Money for tuition, pandemic relief available for students
PASADENA, Texas — The Fall 2021 semester begins August 23 at San Jacinto College.
“We are excited to welcome students back to campus this Fall,” said Jose DeJesusGil, Dean of Enrollment Services. “We know that students want options for their learning environment, so we have increased our face-to-face course offerings, but we still have online and hybrid options available. We are also increasing our face-to-face opportunities for student services in advising, veterans services, career services, financial aid, counseling and enrollment, and will have more opportunities for students to get involved through our Student Engagement and Activities department.”
Student services remain available to all students online for those who wish to connect virtually, regardless of which course modality students select. Services include tutoring and advising, on-campus document drop-off, and virtual appointments for things such as admissions, career services, dual credit, financial aid, testing, veterans services, and more. Registration for the fall semester is open, and students can register for a class up until the first class meeting.
San Jacinto College has several funding options available to students as well to help pay for their tuition, books and supplies, and other things such as child care, health care, food and housing. Those options include:
- Through the Higher Education Emergency Relief Fund (HEERF), students who were enrolled at the College on or after March 13, 2020 can apply for up to $1,500 in emergency aid relief. This money is paid directly to the student to help those with hardships due to the pandemic.
- San Jacinto College was also able to remove any outstanding balances for students who were enrolled at the College on or after March 13, 2020, with funds from the HEERF. By removing these financial barriers, students can enroll for the fall, obtain transcripts, remove any holds related on their accounts, and other important activities.
- Thanks to a generous donation from MacKenzie Scott and her husband, Dan Jewett, high school seniors from the class of 2021 that live within the San Jacinto College district can attend college this fall and have their tuition paid for. The 21 Forward Scholarship was established with money from the donation to help incoming freshman begin their higher education journey. Students must enroll in at least six hours beginning this fall.

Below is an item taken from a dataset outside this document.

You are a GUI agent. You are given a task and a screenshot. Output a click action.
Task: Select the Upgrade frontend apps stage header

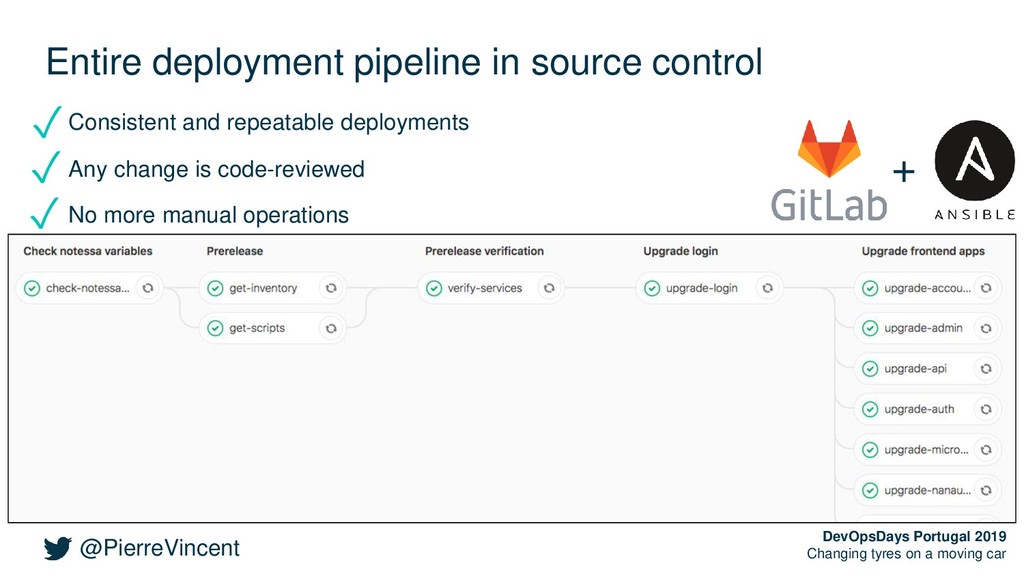[x=923, y=251]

- Students who attended San Jac in Fall 2020 or Spring 2021, and received a W or F in a class, can retake the class this fall and the college will pay their tuition for up to two classes. Students should register in SOS, set up an Installment Payment Plan (IPP) or pay in full, and tuition will be waived if they meet the criteria.
For those students who are looking for a program that will have them in the workforce in under a year, San Jacinto College is further developing its fast-track programs as part of the Texas Reskilling & Upskilling through Education (TRUE) initiative. This effort will define programs that require one year or less of training and lead to a workforce certificate and a livable wage. Through HEERF money, the College will be able to pay for the costs for students to obtain the training. The College plans to release more information on this in the coming weeks.
About San Jacinto College
Surrounded by monuments of history, evolving industries, maritime enterprises of today, and the space age of tomorrow, San Jacinto College has served the people of East Harris County, Texas, since 1961. San Jacinto College is among the top 10 community colleges in the nation as designated by the Aspen Institute for Community College Excellence, and was named an Achieving the Dream Leader College of Distinction in 2020. The College serves approximately 45,000 credit and non-credit students annually, and offers more than 200 degrees and certificates across eight major areas of study that put students on a path to transfer to four-year institutions or enter the workforce. San Jacinto College’s impact on the region totals $1.3 billion in added income, which supports 13,044 jobs. The College is fiscally sound, holding bond ratings of AA and Aa2 by Standard & Poor’s and Moody’s.